Op initiatief van de heer [accountmanager] , de accountmanager van de bank, hebben [gefailleerde] en [appellante] medio 2015 een huurovereenkomst gesloten met betrekking tot het landgoed. Deze huurovereenkomst is vastgelegd in de akte van 28 augustus 2015.
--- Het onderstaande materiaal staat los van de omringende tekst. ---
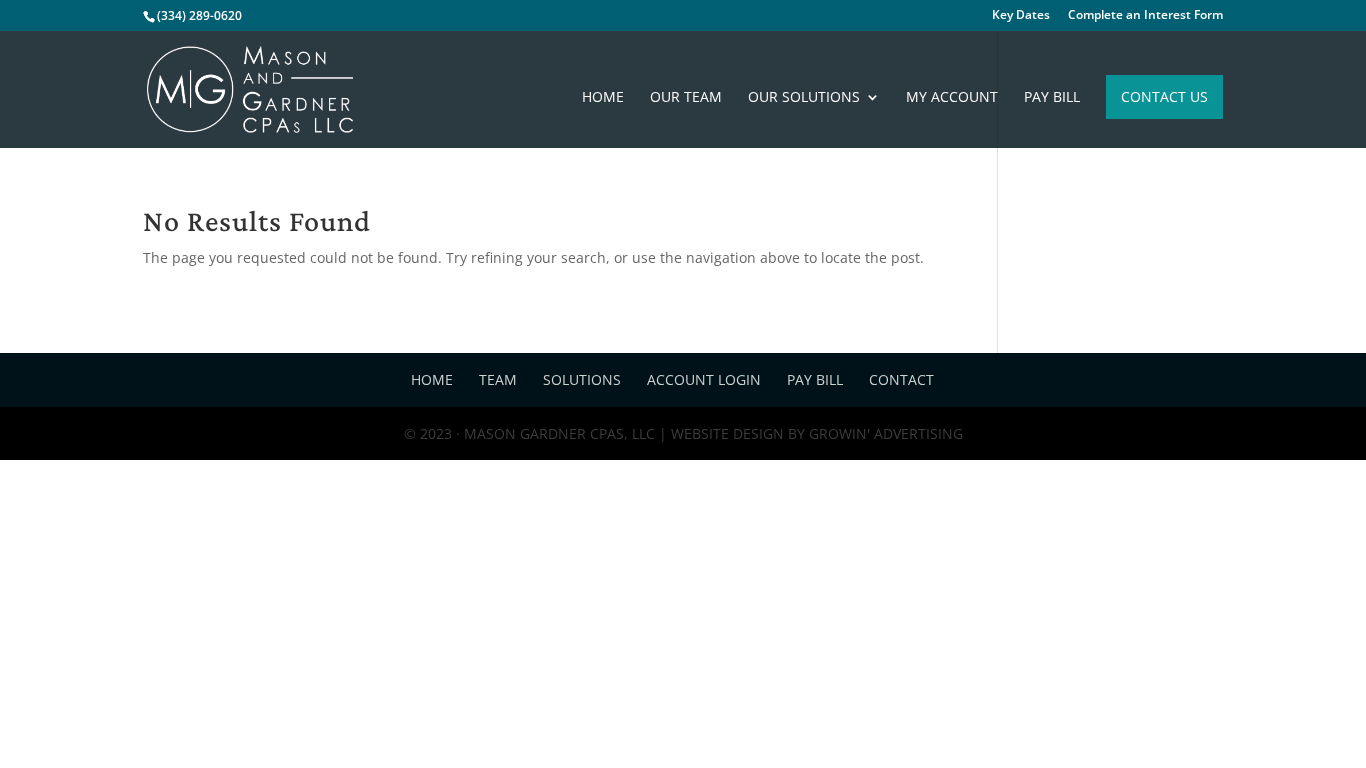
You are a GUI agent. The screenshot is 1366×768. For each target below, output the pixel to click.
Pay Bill (1052, 98)
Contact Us (1164, 96)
Indien [appellante] geen huurster van het landgoed is, ontbreekt een rechtsgrond voor de betalingen die zij vanaf 1 september 2015 aan de bank heeft gedaan. Zij heeft dan € 128.100,- onverschuldigd betaald. Dat bedrag dient de bank dan terug te betalen.
3.2.2.
De curator heeft meerdere verweren gevoerd. Ook Achmea Bank heeft meerdere verweren gevoerd. De door de curator en Achmea Bank gevoerde verweren zullen, voor zover in hoger beroep van belang, in het navolgende aan de orde komen.
3.2.3.
In voorwaardelijke reconventie vorderde de curator in het geding bij de kantonrechter, onder de voorwaarde dat wordt geoordeeld dat [appellante] huurder van het landgoed is of is geweest, overeenkomstig de uitleg die de rechtbank in rov. 4.24 van het vonnis aan de vordering heeft gegeven:
- a.
primair:te verklaren voor recht dat de huurovereenkomst tussen [appellante] en [gefailleerde] is vernietigd bij schrijven van 12 oktober 2018;
b.
subsidiair:vernietiging van de huurovereenkomst tussen [appellante] en [gefailleerde] op rond van de actio pauliana;
c.
meer subsidiair:ontbinding van de huurovereenkomst tussen [appellante] en [gefailleerde] ;
  • [appellante] te veroordelen tot ontruiming van het landgoed;
  • [appellante] te veroordelen tot betaling van € 40.435,29, vermeerderd met wettelijke rente;
met veroordeling van [appellante] in de proceskosten.
De curator heeft aan deze vorderingen, samengevat, het volgende ten grondslag gelegd.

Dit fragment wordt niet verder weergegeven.